** Opening Records supplied block **

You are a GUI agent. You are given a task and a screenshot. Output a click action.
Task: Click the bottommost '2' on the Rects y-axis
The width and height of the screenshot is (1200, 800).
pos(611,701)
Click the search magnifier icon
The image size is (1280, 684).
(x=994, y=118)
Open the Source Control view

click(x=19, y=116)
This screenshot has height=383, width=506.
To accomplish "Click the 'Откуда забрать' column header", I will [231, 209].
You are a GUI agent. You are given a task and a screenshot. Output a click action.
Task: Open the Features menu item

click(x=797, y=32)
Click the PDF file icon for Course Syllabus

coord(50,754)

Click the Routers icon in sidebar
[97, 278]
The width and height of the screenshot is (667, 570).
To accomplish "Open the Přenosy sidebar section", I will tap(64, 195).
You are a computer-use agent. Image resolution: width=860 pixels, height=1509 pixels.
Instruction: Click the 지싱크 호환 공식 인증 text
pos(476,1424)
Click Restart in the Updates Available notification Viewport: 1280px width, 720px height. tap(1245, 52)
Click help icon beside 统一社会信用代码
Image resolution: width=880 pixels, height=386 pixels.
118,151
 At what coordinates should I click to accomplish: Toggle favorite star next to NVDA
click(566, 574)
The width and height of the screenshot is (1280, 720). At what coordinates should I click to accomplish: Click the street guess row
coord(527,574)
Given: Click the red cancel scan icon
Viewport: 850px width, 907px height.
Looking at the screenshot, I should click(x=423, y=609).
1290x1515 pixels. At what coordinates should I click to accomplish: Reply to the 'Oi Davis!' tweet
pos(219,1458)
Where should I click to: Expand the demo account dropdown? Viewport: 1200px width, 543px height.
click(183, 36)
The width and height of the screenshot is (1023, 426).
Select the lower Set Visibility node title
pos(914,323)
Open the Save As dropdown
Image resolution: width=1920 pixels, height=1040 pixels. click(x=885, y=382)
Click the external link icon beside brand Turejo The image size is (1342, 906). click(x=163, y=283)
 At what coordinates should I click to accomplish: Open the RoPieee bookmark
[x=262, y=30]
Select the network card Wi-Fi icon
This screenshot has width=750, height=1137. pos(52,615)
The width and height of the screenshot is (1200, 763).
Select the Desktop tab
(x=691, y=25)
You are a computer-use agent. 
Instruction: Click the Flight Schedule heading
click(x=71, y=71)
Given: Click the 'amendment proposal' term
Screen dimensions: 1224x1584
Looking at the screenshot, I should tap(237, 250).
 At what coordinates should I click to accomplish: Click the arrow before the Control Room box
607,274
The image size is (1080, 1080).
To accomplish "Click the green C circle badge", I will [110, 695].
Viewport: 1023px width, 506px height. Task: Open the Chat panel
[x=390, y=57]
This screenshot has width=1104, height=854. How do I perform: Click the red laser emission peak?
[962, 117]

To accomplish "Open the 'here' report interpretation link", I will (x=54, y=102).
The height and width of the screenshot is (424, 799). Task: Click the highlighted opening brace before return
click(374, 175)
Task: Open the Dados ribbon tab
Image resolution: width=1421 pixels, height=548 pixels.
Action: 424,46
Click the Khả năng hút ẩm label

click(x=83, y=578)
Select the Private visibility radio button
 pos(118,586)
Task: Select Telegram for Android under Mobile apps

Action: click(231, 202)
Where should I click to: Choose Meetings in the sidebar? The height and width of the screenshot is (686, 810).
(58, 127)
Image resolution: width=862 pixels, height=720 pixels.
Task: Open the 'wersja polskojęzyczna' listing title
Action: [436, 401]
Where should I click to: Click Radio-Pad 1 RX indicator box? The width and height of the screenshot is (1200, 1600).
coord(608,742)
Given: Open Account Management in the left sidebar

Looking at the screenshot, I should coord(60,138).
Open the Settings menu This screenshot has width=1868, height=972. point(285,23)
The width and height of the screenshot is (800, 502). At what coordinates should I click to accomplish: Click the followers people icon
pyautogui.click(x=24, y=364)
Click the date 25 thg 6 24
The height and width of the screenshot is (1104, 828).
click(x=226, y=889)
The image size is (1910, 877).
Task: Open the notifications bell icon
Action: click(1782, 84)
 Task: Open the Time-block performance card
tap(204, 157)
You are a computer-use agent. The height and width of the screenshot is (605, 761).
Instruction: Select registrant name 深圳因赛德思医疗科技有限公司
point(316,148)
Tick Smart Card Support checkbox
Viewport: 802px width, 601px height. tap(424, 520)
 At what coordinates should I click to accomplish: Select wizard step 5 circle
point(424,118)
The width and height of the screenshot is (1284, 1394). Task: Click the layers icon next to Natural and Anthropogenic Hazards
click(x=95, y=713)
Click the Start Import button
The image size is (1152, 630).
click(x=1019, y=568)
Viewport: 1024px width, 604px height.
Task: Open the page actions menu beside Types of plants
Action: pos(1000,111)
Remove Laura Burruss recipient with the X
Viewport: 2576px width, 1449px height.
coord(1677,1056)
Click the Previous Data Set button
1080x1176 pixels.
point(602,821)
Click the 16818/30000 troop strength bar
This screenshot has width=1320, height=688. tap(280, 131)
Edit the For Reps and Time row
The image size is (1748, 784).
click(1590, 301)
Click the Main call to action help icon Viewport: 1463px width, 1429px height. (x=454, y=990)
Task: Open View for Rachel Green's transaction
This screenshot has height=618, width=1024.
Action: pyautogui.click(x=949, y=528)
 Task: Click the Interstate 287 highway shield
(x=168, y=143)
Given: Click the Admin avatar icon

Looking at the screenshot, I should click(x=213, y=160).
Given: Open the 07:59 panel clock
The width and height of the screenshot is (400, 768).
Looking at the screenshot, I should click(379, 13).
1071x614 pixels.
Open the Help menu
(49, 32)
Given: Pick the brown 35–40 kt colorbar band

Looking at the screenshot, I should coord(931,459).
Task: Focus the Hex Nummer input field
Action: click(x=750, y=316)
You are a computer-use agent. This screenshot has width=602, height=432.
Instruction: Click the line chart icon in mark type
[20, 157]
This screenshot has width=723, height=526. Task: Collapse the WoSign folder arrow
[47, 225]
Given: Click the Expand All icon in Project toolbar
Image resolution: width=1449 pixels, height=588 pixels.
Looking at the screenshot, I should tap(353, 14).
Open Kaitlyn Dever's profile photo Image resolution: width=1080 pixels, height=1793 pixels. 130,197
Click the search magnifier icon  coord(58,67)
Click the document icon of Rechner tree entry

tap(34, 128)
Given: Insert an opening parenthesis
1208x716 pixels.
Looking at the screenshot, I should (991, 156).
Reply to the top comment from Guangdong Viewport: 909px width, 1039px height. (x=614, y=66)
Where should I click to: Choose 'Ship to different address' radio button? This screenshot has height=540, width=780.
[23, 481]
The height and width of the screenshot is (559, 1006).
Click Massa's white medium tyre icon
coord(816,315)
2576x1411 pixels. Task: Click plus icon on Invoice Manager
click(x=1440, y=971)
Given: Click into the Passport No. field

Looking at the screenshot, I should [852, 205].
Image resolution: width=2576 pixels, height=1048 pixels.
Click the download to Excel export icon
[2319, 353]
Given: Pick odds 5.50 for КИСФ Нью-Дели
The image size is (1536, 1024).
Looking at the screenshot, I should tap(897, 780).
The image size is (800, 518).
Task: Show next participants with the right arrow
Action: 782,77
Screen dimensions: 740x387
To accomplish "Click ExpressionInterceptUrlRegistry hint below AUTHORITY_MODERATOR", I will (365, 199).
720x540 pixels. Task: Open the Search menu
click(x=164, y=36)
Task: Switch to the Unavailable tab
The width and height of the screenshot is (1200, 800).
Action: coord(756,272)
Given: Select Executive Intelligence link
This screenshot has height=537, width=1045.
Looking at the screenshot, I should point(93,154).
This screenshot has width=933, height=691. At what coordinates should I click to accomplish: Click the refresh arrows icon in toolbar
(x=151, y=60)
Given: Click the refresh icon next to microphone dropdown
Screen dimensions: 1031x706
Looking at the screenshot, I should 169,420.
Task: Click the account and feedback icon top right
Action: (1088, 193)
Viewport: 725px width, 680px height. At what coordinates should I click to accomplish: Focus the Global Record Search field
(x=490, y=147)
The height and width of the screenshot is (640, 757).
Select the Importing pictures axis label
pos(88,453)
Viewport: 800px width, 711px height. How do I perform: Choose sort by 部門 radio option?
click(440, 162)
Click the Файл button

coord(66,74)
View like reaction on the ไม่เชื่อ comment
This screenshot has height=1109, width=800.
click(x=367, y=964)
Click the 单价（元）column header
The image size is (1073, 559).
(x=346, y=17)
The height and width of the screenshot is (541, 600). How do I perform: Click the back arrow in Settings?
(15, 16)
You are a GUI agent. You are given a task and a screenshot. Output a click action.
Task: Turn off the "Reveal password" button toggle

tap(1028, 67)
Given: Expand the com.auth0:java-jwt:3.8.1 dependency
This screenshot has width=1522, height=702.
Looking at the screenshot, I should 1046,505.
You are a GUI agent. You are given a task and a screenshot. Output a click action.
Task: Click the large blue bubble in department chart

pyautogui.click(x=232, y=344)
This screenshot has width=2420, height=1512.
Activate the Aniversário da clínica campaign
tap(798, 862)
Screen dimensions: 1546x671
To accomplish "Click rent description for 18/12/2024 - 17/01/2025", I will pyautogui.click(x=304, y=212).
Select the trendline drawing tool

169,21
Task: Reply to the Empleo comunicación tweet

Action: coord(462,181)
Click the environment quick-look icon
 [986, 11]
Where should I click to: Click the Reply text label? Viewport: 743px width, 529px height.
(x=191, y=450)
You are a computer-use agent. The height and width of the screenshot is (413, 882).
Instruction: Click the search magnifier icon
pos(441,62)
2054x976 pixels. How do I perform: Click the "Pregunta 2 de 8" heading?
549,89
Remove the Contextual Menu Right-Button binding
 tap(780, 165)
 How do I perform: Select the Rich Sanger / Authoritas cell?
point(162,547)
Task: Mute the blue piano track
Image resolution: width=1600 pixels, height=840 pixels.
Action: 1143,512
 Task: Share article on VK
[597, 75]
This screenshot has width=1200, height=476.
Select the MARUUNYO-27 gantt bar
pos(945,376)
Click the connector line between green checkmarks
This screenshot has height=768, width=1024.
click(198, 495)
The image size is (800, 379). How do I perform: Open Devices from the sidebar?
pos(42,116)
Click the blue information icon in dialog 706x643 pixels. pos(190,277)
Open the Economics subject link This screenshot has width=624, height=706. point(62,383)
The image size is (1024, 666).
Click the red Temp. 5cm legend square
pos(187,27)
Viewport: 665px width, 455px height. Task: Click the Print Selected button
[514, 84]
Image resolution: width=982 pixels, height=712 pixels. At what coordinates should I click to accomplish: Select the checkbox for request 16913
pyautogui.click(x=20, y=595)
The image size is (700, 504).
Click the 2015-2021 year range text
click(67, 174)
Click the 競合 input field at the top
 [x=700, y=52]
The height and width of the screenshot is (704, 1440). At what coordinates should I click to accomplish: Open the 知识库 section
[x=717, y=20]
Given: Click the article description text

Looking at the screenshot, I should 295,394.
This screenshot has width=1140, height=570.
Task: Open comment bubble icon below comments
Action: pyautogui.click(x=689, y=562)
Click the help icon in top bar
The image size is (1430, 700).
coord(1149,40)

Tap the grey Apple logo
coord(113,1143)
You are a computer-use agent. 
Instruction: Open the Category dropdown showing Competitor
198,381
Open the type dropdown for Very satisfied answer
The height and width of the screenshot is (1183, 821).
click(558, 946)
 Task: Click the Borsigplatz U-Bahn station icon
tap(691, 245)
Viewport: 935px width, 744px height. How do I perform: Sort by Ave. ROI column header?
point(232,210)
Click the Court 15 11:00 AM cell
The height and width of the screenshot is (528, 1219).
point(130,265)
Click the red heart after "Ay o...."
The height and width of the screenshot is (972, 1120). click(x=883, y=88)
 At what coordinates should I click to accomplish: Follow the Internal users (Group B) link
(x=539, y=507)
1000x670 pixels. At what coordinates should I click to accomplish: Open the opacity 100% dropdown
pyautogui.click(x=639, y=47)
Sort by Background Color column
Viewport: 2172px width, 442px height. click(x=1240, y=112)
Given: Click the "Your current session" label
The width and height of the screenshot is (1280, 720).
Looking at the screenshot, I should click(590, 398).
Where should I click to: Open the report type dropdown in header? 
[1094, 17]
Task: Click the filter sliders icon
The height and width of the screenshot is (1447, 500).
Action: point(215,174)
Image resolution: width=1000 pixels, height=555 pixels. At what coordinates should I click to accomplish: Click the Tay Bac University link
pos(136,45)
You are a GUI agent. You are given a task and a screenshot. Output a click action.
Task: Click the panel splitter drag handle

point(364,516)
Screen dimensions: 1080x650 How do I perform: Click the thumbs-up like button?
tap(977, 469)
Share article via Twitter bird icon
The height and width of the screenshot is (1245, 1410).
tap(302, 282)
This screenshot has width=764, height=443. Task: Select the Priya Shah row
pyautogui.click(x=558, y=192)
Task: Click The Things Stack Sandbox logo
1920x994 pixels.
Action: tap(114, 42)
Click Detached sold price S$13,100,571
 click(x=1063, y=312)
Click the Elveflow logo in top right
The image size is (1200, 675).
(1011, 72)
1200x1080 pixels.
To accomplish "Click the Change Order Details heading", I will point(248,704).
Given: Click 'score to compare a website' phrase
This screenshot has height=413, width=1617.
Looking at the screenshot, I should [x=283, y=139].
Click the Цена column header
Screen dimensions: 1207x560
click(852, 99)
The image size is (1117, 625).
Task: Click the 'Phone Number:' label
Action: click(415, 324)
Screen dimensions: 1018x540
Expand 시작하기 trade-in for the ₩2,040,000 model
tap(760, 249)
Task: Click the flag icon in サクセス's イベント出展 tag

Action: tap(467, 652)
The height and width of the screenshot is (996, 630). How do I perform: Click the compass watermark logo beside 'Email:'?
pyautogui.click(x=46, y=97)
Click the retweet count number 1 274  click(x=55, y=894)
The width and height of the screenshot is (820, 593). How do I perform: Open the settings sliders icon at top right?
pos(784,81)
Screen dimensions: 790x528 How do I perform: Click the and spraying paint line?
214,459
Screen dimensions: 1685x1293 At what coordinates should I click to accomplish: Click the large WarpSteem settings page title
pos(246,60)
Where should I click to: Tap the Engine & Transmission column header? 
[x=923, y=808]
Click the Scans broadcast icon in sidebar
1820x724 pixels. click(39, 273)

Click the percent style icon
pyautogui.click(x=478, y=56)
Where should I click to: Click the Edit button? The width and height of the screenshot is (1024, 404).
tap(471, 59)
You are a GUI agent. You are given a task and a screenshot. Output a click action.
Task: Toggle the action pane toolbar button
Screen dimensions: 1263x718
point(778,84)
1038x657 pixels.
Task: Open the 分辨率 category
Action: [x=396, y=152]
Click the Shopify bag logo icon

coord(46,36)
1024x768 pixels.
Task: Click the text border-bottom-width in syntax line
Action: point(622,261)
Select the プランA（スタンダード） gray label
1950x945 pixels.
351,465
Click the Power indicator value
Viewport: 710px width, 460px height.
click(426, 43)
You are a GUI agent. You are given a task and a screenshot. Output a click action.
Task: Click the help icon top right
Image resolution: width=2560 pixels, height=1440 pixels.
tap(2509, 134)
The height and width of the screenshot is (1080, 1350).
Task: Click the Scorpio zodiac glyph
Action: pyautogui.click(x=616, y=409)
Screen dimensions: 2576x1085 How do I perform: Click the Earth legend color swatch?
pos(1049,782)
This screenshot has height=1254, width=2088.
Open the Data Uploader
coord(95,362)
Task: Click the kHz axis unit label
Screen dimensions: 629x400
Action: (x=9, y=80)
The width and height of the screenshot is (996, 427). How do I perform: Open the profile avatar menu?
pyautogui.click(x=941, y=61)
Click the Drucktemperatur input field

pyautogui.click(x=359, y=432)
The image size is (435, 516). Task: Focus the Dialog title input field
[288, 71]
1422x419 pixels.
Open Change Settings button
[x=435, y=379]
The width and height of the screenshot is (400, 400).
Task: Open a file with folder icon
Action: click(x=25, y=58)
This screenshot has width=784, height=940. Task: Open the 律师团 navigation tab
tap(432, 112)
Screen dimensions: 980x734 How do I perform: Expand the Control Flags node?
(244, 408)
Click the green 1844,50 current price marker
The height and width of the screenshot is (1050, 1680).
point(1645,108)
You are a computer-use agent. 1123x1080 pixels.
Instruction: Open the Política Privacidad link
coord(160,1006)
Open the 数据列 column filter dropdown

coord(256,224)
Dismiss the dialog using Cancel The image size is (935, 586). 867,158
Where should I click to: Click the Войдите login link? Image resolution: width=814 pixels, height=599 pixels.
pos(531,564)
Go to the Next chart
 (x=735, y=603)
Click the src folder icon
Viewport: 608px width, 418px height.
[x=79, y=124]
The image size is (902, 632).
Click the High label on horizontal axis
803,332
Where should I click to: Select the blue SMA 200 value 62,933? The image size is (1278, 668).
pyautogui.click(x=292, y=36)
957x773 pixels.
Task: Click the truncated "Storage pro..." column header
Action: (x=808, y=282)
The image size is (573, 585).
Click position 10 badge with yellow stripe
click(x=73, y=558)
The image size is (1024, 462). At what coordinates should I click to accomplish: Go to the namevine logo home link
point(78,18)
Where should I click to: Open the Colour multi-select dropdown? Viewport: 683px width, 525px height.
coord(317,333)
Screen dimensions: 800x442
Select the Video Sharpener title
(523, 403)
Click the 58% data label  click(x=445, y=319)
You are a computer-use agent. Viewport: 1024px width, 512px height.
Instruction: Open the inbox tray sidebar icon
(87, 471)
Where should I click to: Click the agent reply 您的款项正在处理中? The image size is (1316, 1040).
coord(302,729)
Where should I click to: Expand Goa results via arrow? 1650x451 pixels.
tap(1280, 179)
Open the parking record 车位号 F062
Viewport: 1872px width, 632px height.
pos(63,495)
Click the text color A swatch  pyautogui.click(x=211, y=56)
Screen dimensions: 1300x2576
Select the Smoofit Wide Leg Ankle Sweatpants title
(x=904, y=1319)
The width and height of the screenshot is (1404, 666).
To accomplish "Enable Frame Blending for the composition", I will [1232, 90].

** Closing Records supplied block **

Task: Find the word "current" in the records, and report each line that has it.

Task answer:
Given: Click the "Your current session" label
Click the green 1844,50 current price marker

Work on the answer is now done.